EXPLAIN [ EXTENDED | CODEGEN | COST | FORMATTED ] statement

Parameters

  • EXTENDED

    Generates parsed logical plan, analyzed logical plan, optimized logical plan and physical plan. Parsed Logical plan is a unresolved plan that extracted from the query. Analyzed logical plans transforms which translates unresolvedAttribute and unresolvedRelation into fully typed objects. The optimized logical plan transforms through a set of optimization rules, resulting in the physical plan.

  • CODEGEN

    Generates code for the statement, if any and a physical plan.

  • COST

    If plan node statistics are available, generates a logical plan and the statistics.

  • FORMATTED

    Generates two sections: a physical plan outline and node details.

  • statement

    A SQL statement to be explained.

Examples

SQL
-- Default Output
> EXPLAIN select k, sum(v) from values (1, 2), (1, 3) t(k, v) group by k;
+----------------------------------------------------+
| plan|
+----------------------------------------------------+
| == Physical Plan ==
*(2) HashAggregate(keys=[k#33], functions=[sum(cast(v#34 as bigint))])
+- Exchange hashpartitioning(k#33, 200), true, [id=#59]
+- *(1) HashAggregate(keys=[k#33], functions=[partial_sum(cast(v#34 as bigint))])
+- *(1) LocalTableScan [k#33, v#34]
|
+----------------------------------------------------

-- Using Extended
SQL
> EXPLAIN EXTENDED select k, sum(v) from values (1, 2), (1, 3) t(k, v) group by k;
+----------------------------------------------------+
| plan|
+----------------------------------------------------+
| == Parsed Logical Plan ==
'Aggregate ['k], ['k, unresolvedalias('sum('v), None)]
+- 'SubqueryAlias `t`
+- 'UnresolvedInlineTable [k, v], [List(1, 2), List(1, 3)]

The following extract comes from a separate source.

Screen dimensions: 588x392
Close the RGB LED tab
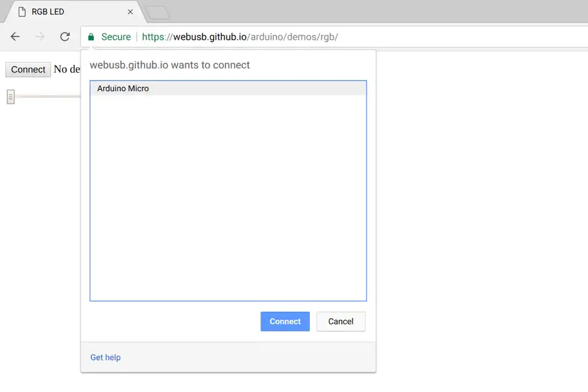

== Analyzed Logical Plan ==
k: int, sum(v): bigint
Aggregate [k#47], [k#47, sum(cast(v#48 as bigint)) AS sum(v)#50L]
+- SubqueryAlias `t`
+- LocalRelation [k#47, v#48]

== Optimized Logical Plan ==
Aggregate [k#47], [k#47, sum(cast(v#48 as bigint)) AS sum(v)#50L]
+- LocalRelation [k#47, v#48]

== Physical Plan ==
*(2) HashAggregate(keys=[k#47], functions=[sum(cast(v#48 as bigint))], output=[k#47, sum(v)#50L])
+- Exchange hashpartitioning(k#47, 200), true, [id=#79]
+- *(1) HashAggregate(keys=[k#47], functions=[partial_sum(cast(v#48 as bigint))], output=[k#47, sum#52L])
+- *(1) LocalTableScan [k#47, v#48]
|
+----------------------------------------------------+

-- Using Formatted
SQL
> EXPLAIN FORMATTED select k, sum(v) from values (1, 2), (1, 3) t(k, v) group by k;
+----------------------------------------------------+
| plan|
+----------------------------------------------------+
| == Physical Plan ==
* HashAggregate (4)
+- Exchange (3)
+- * HashAggregate (2)
+- * LocalTableScan (1)

(1) LocalTableScan [codegen id : 1]
Output: [k#19, v#20]

(2) HashAggregate [codegen id : 1]
Input: [k#19, v#20]

(3) Exchange
Input: [k#19, sum#24L]

(4) HashAggregate [codegen id : 2]
Input: [k#19, sum#24L]
|
+----------------------------------------------------+